### What the task asks
For the entries below, return the line holding "This screenshot has width=567, height=378." together with all lines after it, unchanged, and leave every picture out.

Stored items:
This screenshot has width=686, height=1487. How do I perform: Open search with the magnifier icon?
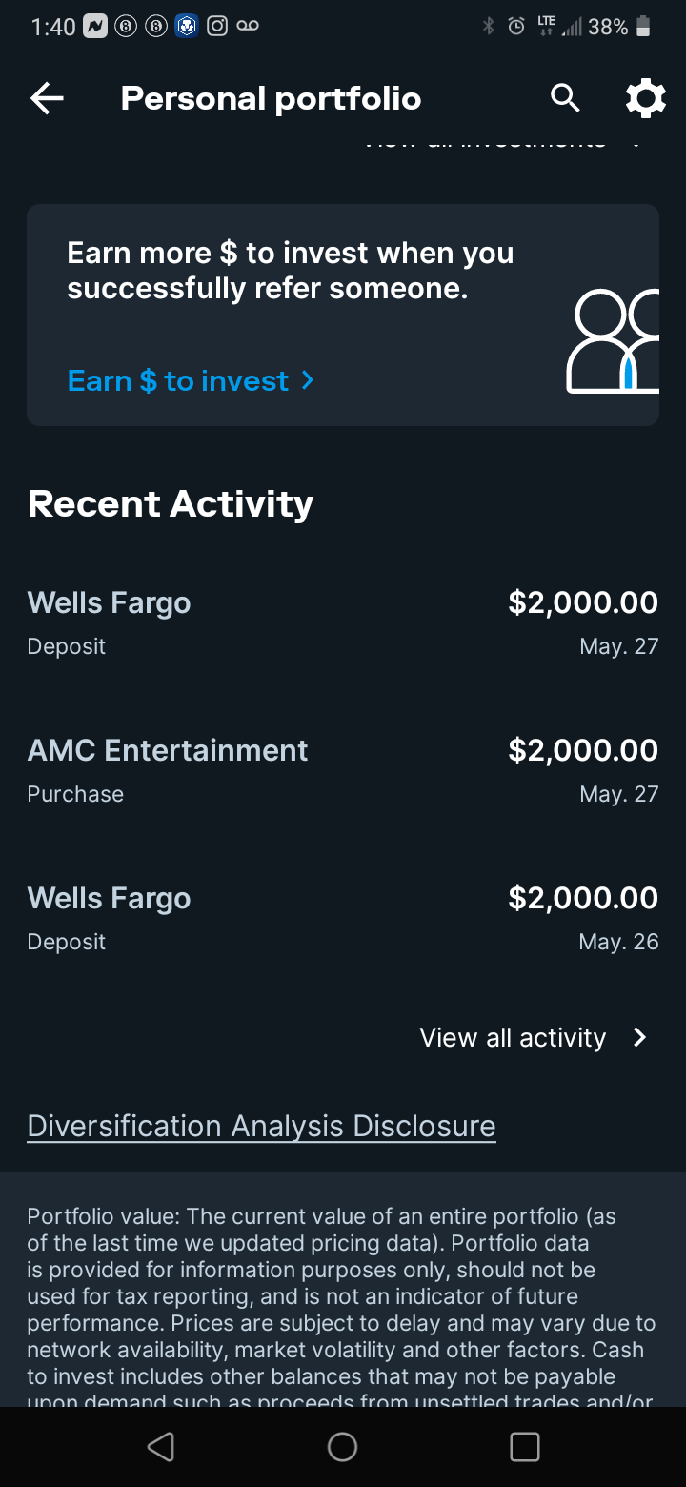(565, 98)
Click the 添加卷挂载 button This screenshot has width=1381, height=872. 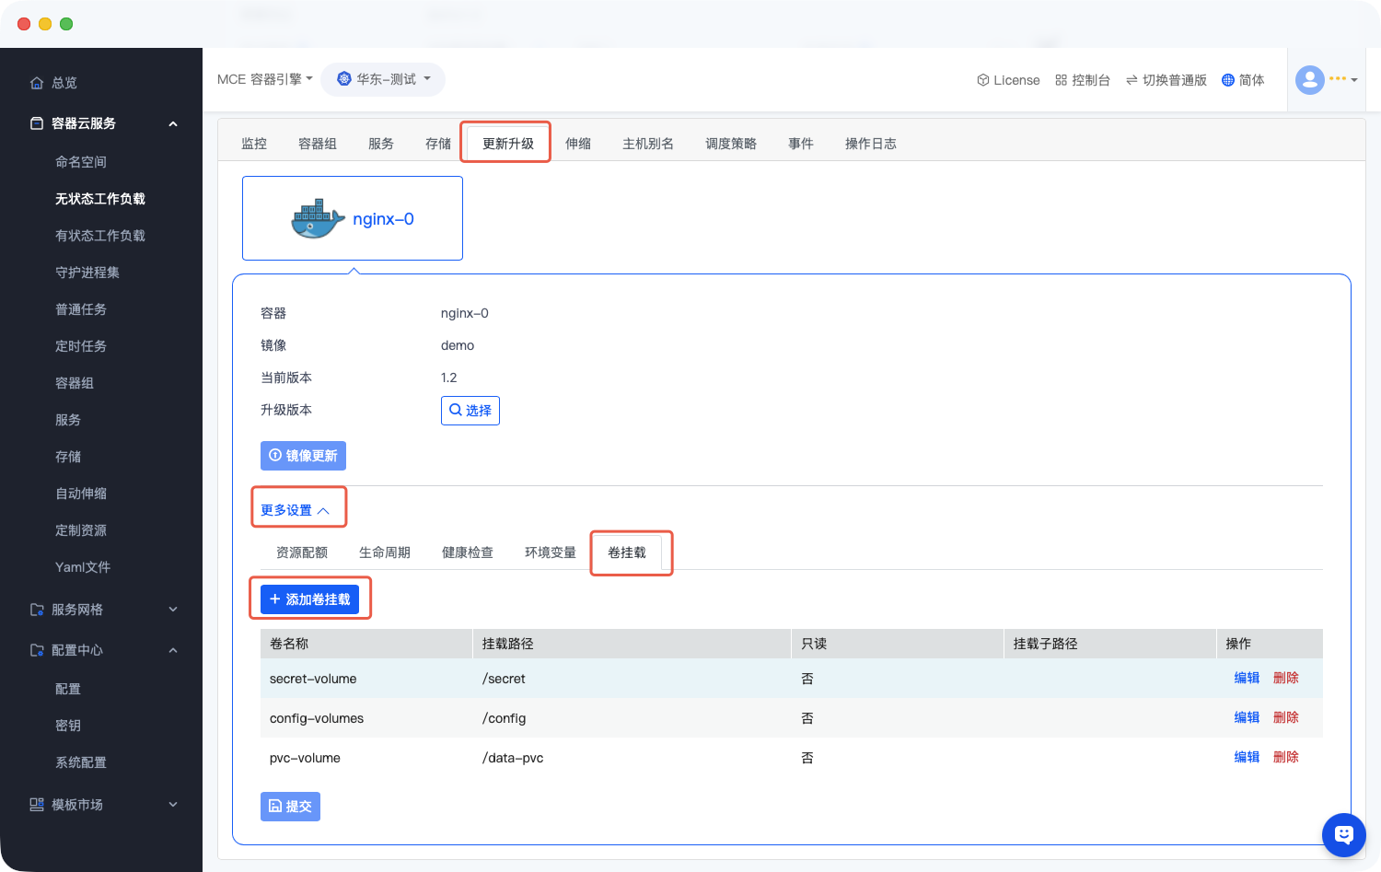[309, 599]
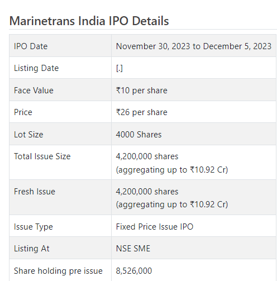This screenshot has width=277, height=281.
Task: Click the listing date placeholder [.] value
Action: click(x=120, y=68)
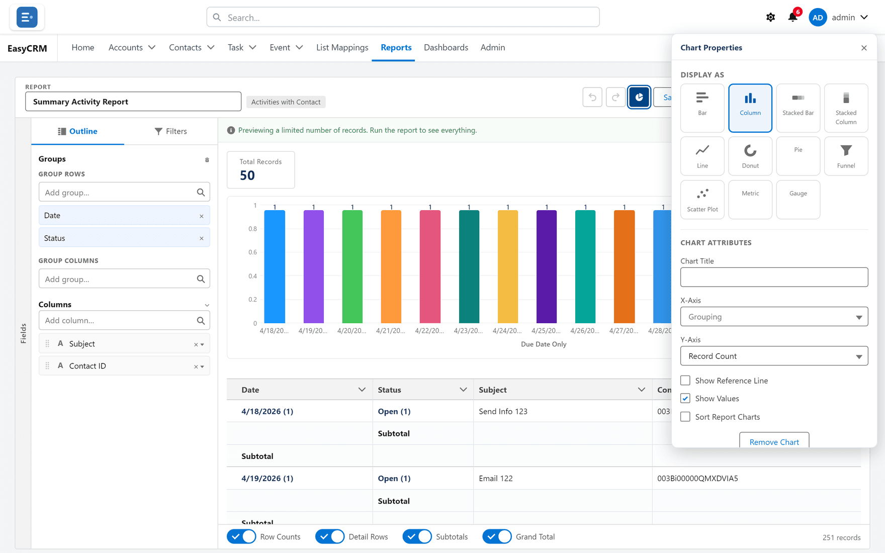Image resolution: width=885 pixels, height=553 pixels.
Task: Choose the Scatter Plot chart type
Action: click(702, 200)
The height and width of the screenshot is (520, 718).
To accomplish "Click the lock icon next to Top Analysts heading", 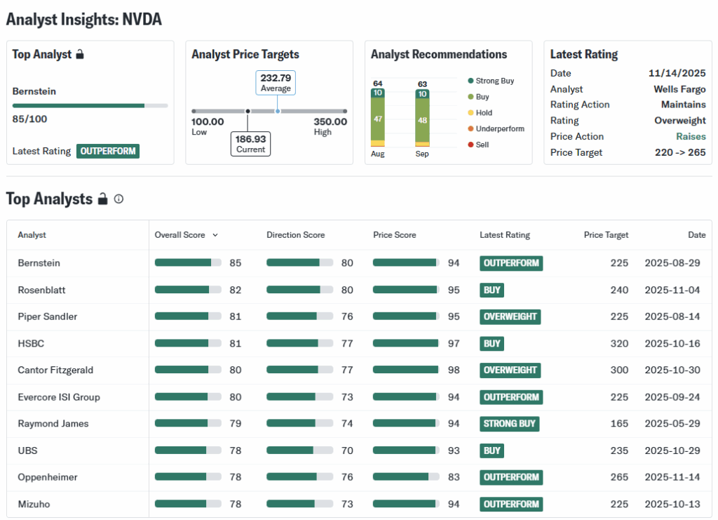I will click(102, 199).
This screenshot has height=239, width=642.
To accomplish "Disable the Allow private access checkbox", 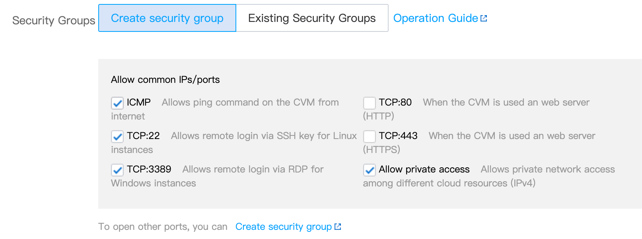I will click(370, 170).
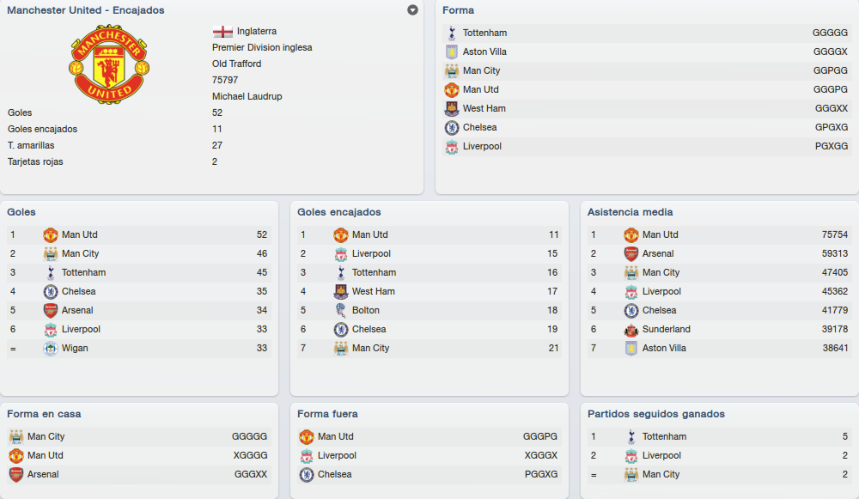
Task: Open Premier Division inglesa competition link
Action: point(262,47)
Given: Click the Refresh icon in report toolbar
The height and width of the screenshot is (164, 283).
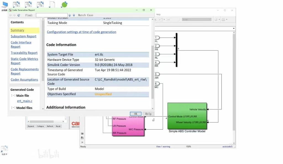Looking at the screenshot, I should coord(19,15).
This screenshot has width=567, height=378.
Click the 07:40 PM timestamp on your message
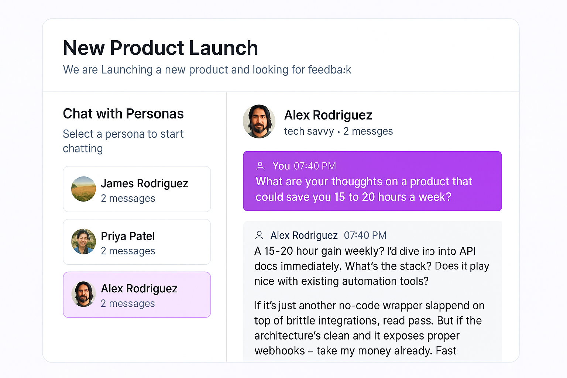[315, 166]
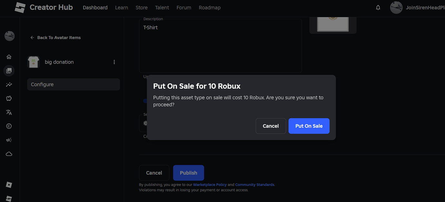Image resolution: width=445 pixels, height=202 pixels.
Task: Open the Localization translate icon
Action: (x=9, y=112)
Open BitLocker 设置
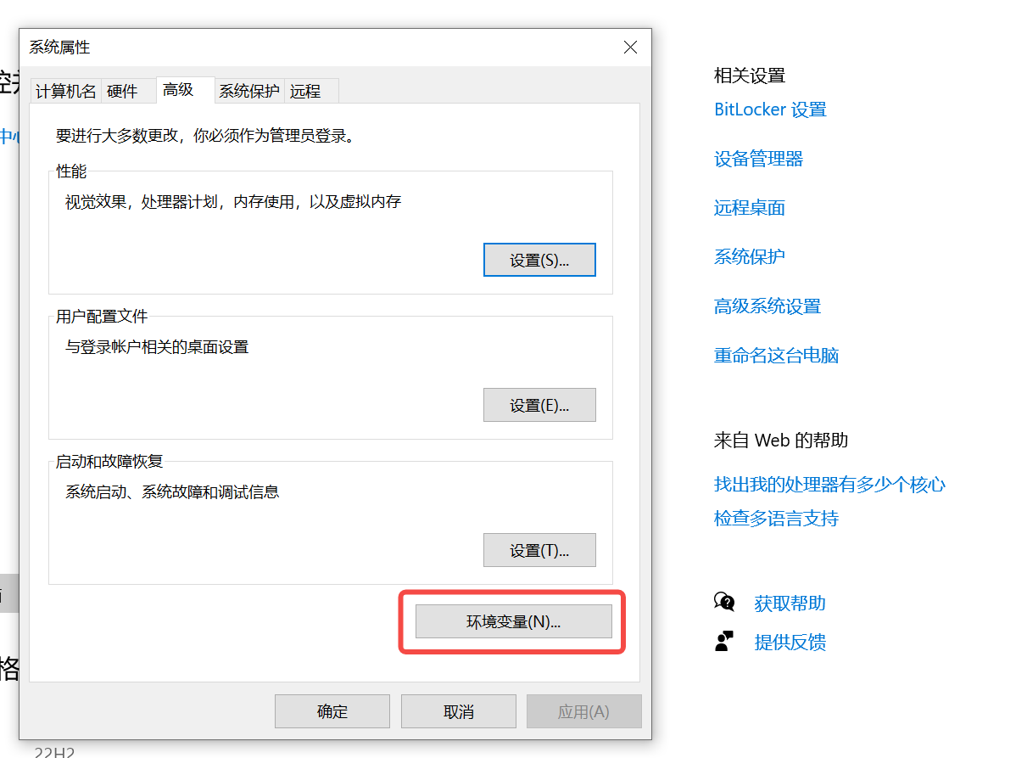1027x758 pixels. click(769, 109)
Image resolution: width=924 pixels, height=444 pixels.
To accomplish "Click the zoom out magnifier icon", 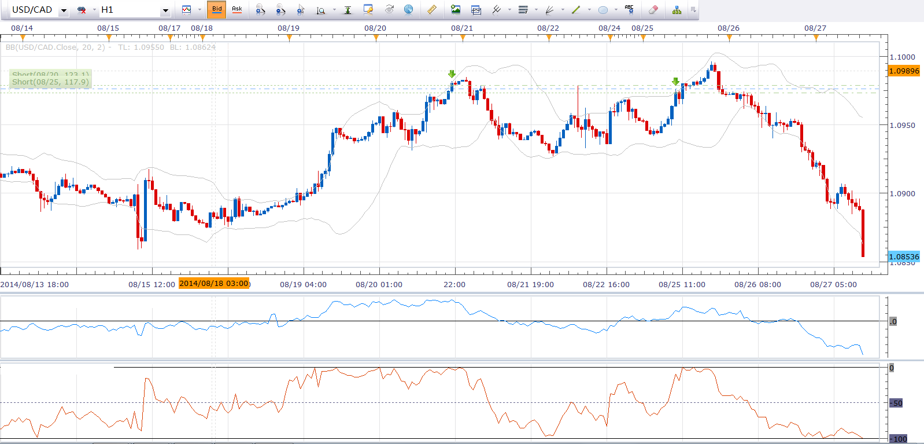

### Result
This screenshot has width=567, height=378.
Click the 07:40 PM timestamp on your message
[315, 166]
Image resolution: width=445 pixels, height=202 pixels.
Task: Open the Localization translate icon
Action: (x=9, y=112)
Open BitLocker 设置
1027x758 pixels. click(769, 109)
Image resolution: width=924 pixels, height=444 pixels.
To accomplish "Click the zoom out magnifier icon", 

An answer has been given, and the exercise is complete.